(Pixel coordinate grounding data)
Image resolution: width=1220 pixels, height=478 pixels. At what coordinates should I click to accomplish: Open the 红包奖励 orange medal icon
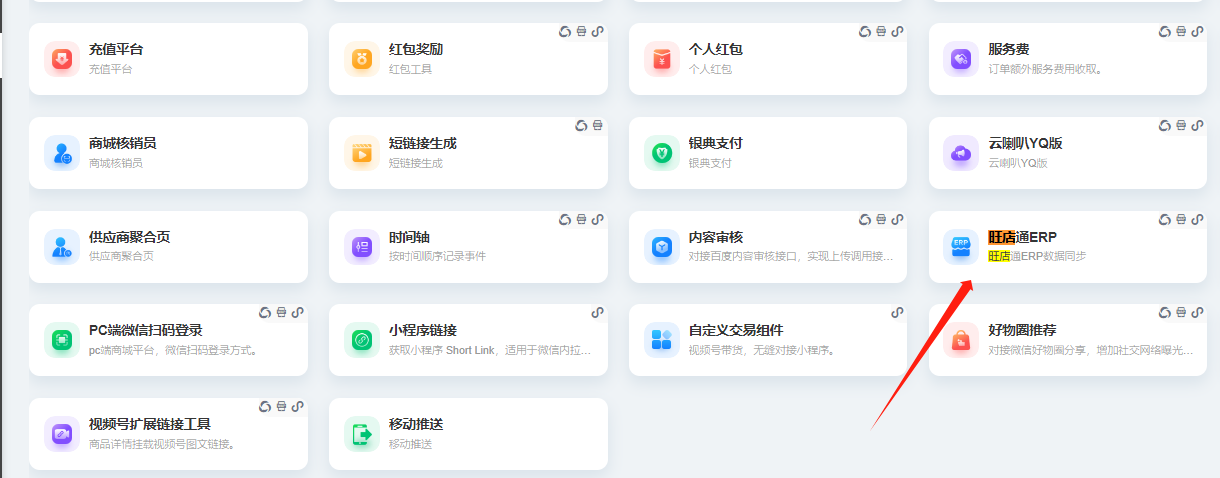coord(361,59)

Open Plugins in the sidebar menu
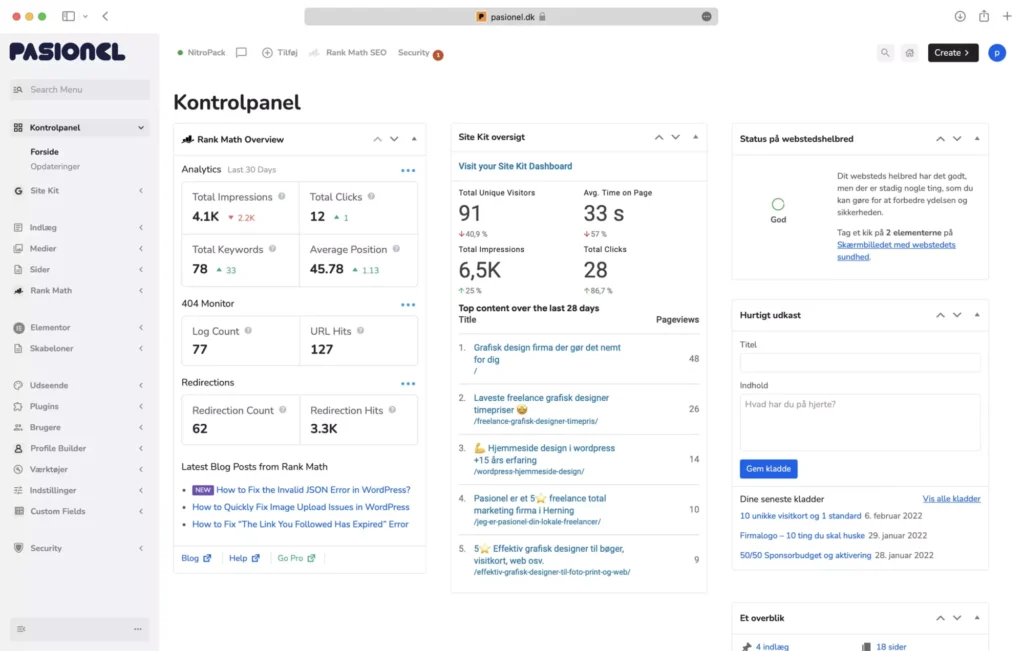click(x=44, y=407)
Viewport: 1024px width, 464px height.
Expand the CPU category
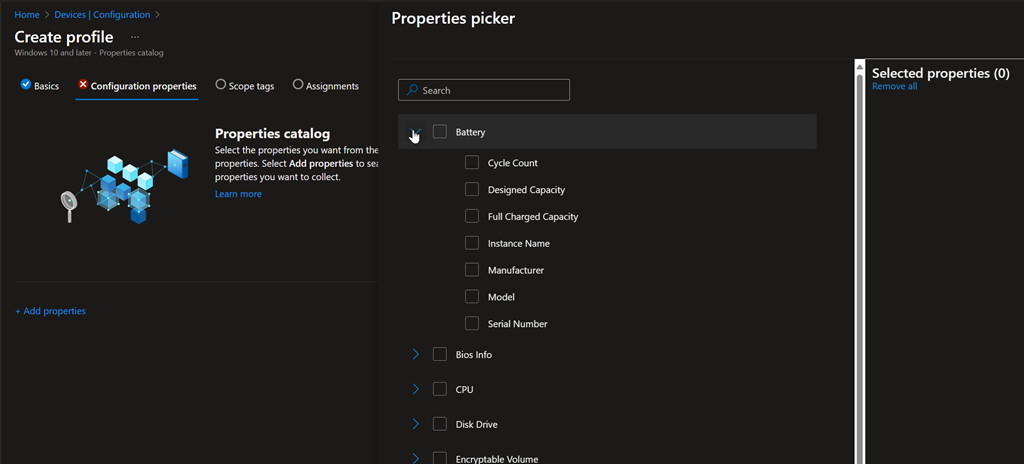click(415, 389)
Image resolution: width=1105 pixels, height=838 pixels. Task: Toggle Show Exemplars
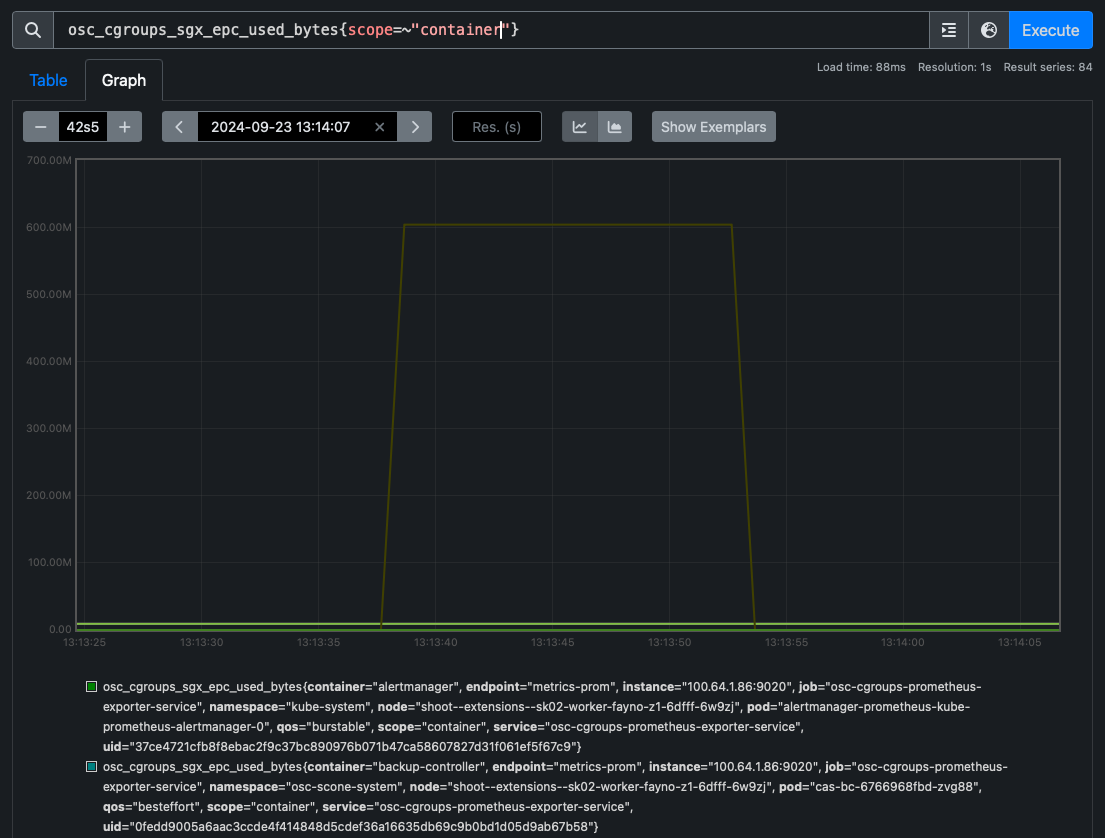(713, 127)
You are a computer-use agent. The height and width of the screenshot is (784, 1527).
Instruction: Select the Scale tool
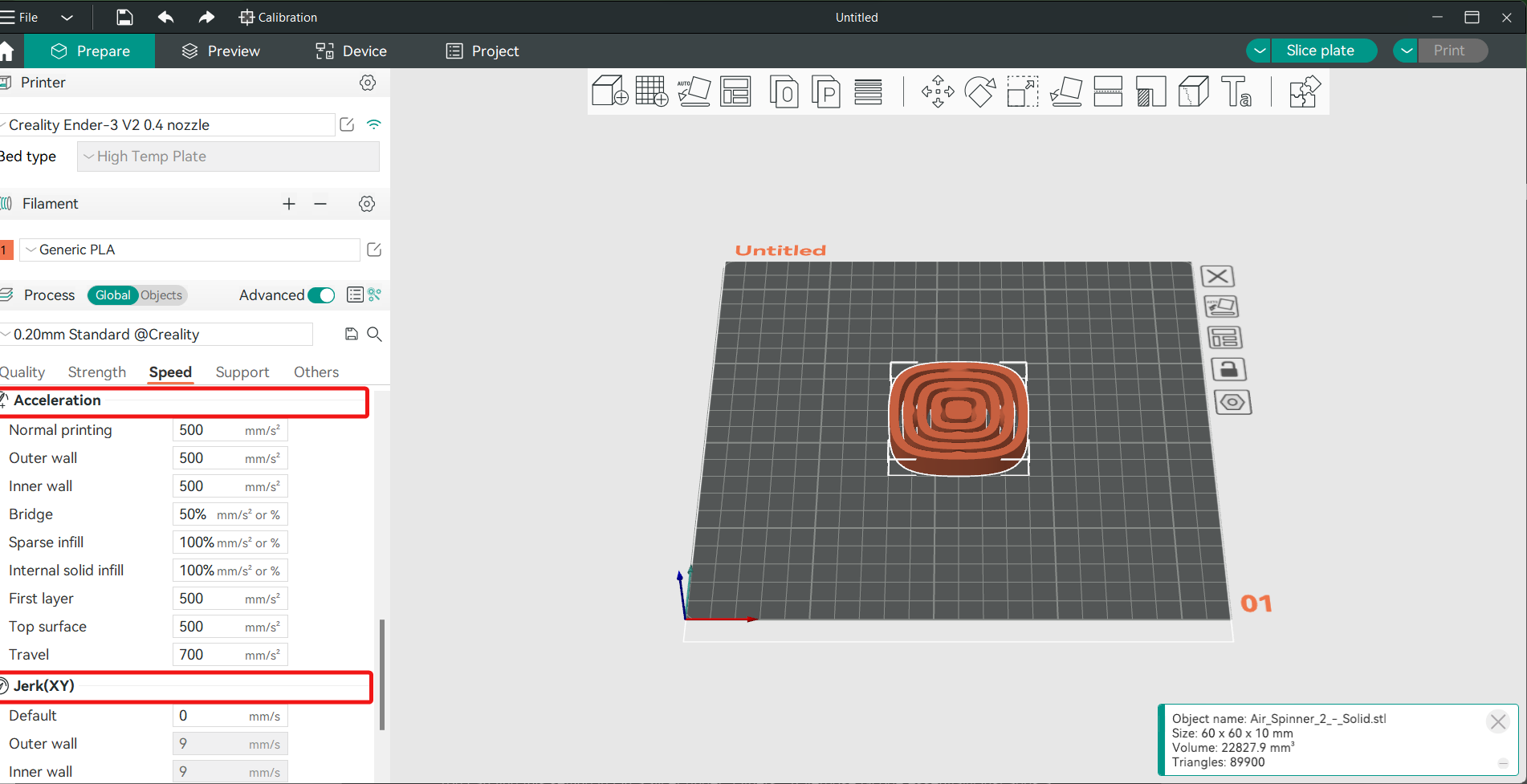[x=1022, y=91]
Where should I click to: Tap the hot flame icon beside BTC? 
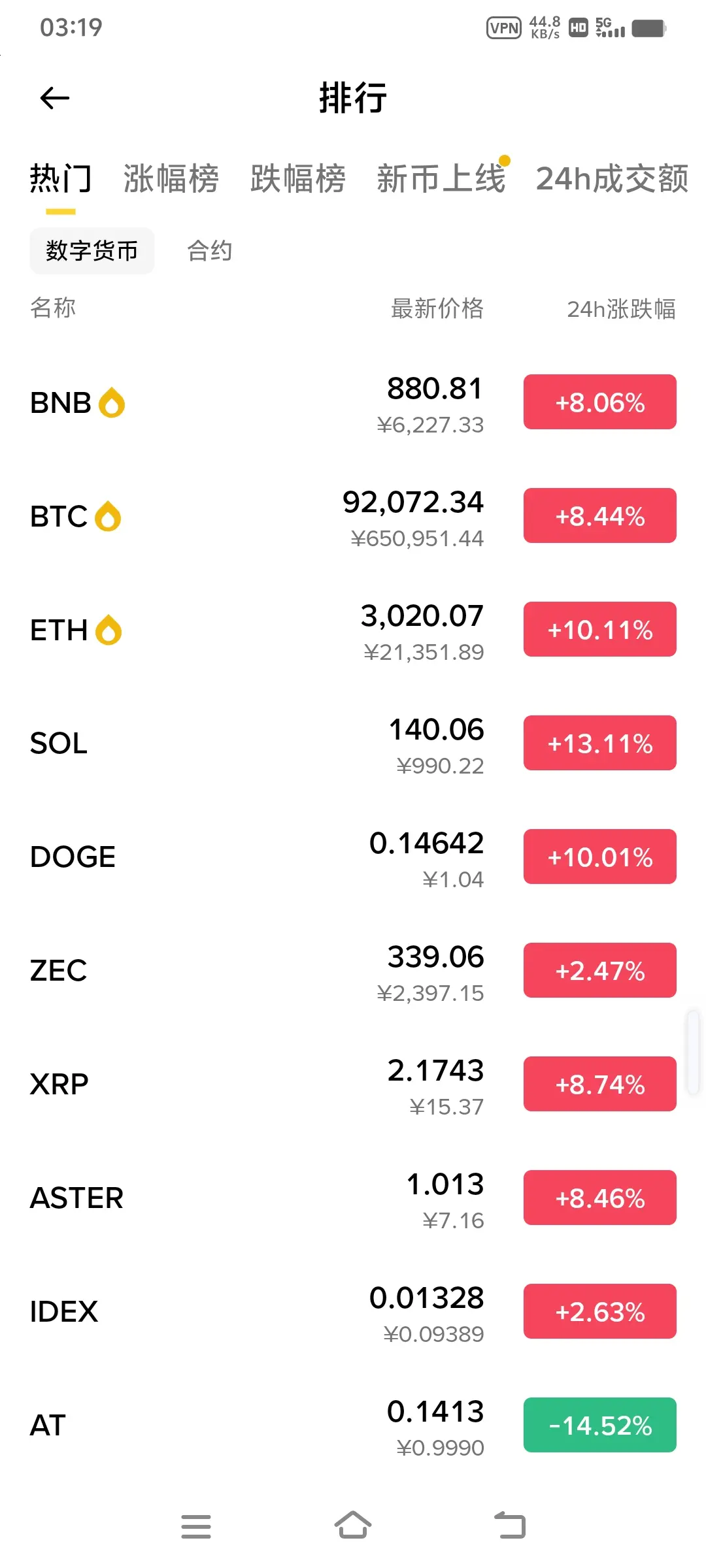[108, 516]
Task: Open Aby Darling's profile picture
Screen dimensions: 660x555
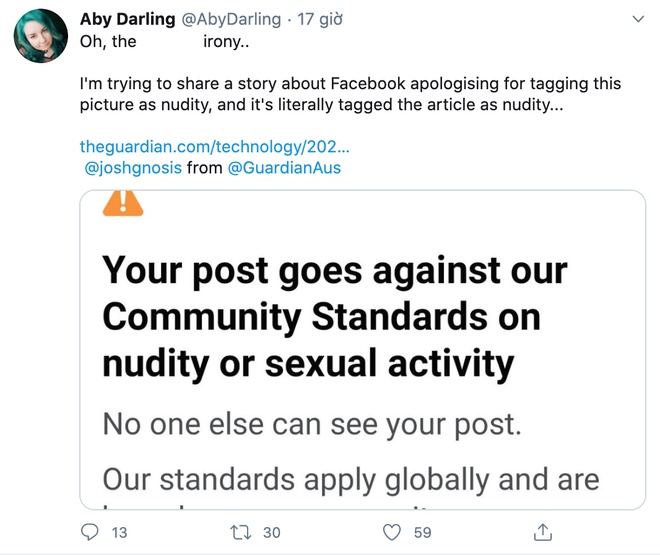Action: coord(40,42)
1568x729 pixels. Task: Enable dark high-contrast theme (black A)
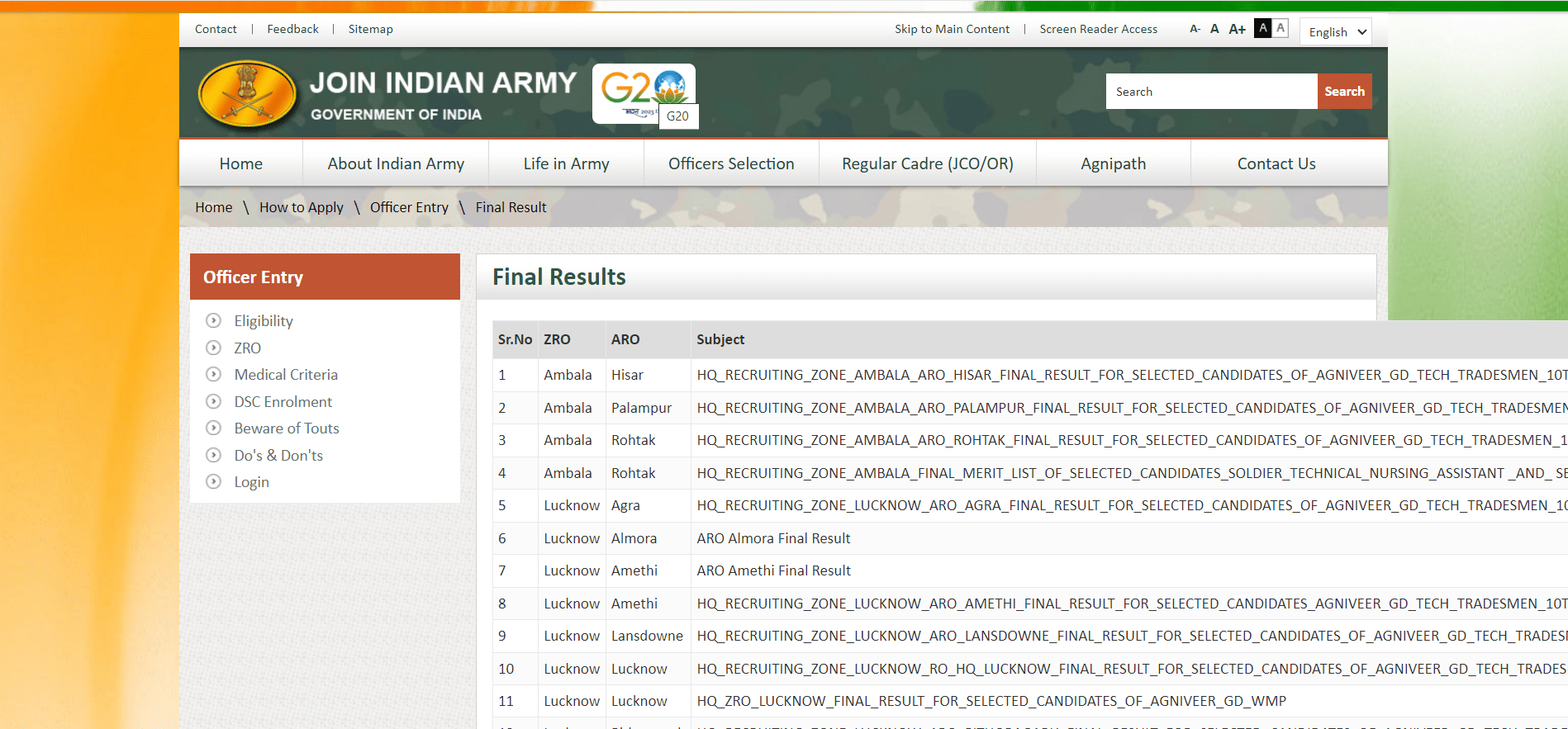[1262, 28]
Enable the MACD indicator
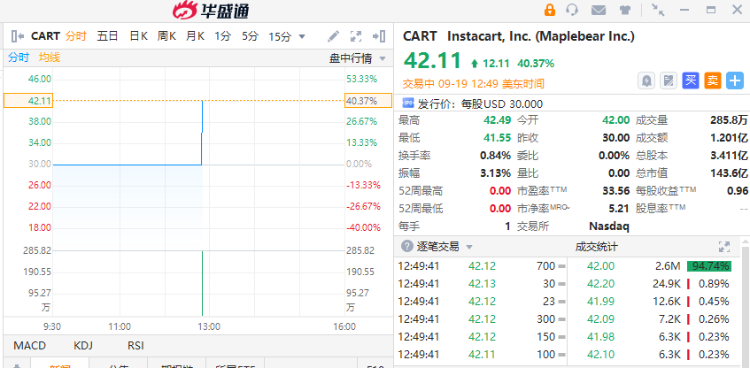This screenshot has width=750, height=368. coord(30,346)
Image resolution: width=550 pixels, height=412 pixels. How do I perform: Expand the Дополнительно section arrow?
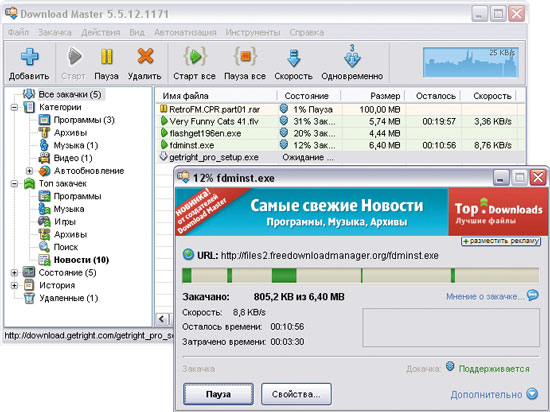[532, 394]
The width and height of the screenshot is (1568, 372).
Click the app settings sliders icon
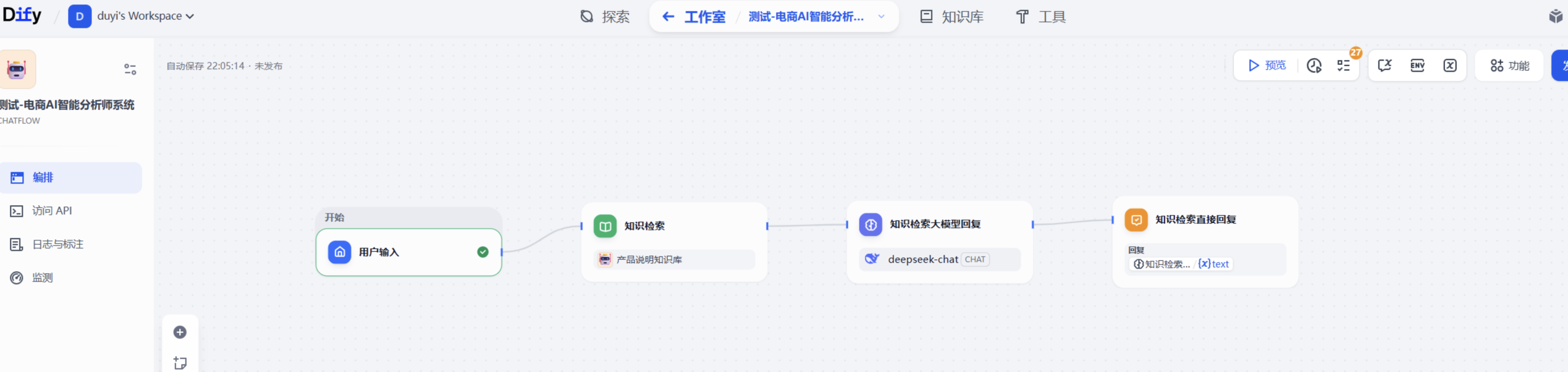click(130, 69)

▶ [Assignment] Your task is to repeat the entries above exactly, omitting the pictures.

▶ [Answer to this problem]
Image resolution: width=1220 pixels, height=478 pixels. At what coordinates should I click to accomplish: Open the 红包奖励 orange medal icon
coord(361,59)

Open Plugins in the sidebar menu
click(x=44, y=407)
Viewport: 1024px width, 464px height.
Expand the CPU category
click(415, 389)
Image resolution: width=1105 pixels, height=838 pixels. Task: Toggle Show Exemplars
(713, 127)
You are a computer-use agent. The height and width of the screenshot is (784, 1527).
Instruction: Select the Scale tool
[x=1022, y=91]
Where should I click to: Tap the hot flame icon beside BTC? 
[108, 516]
Task: Open Aby Darling's profile picture
Screen dimensions: 660x555
Action: coord(40,42)
1568x729 pixels. Task: Enable dark high-contrast theme (black A)
[1262, 28]
Enable the MACD indicator
This screenshot has width=750, height=368. coord(30,346)
Image resolution: width=550 pixels, height=412 pixels. How do I perform: Expand the Дополнительно section arrow?
[532, 394]
The width and height of the screenshot is (1568, 372).
Click the app settings sliders icon
click(130, 69)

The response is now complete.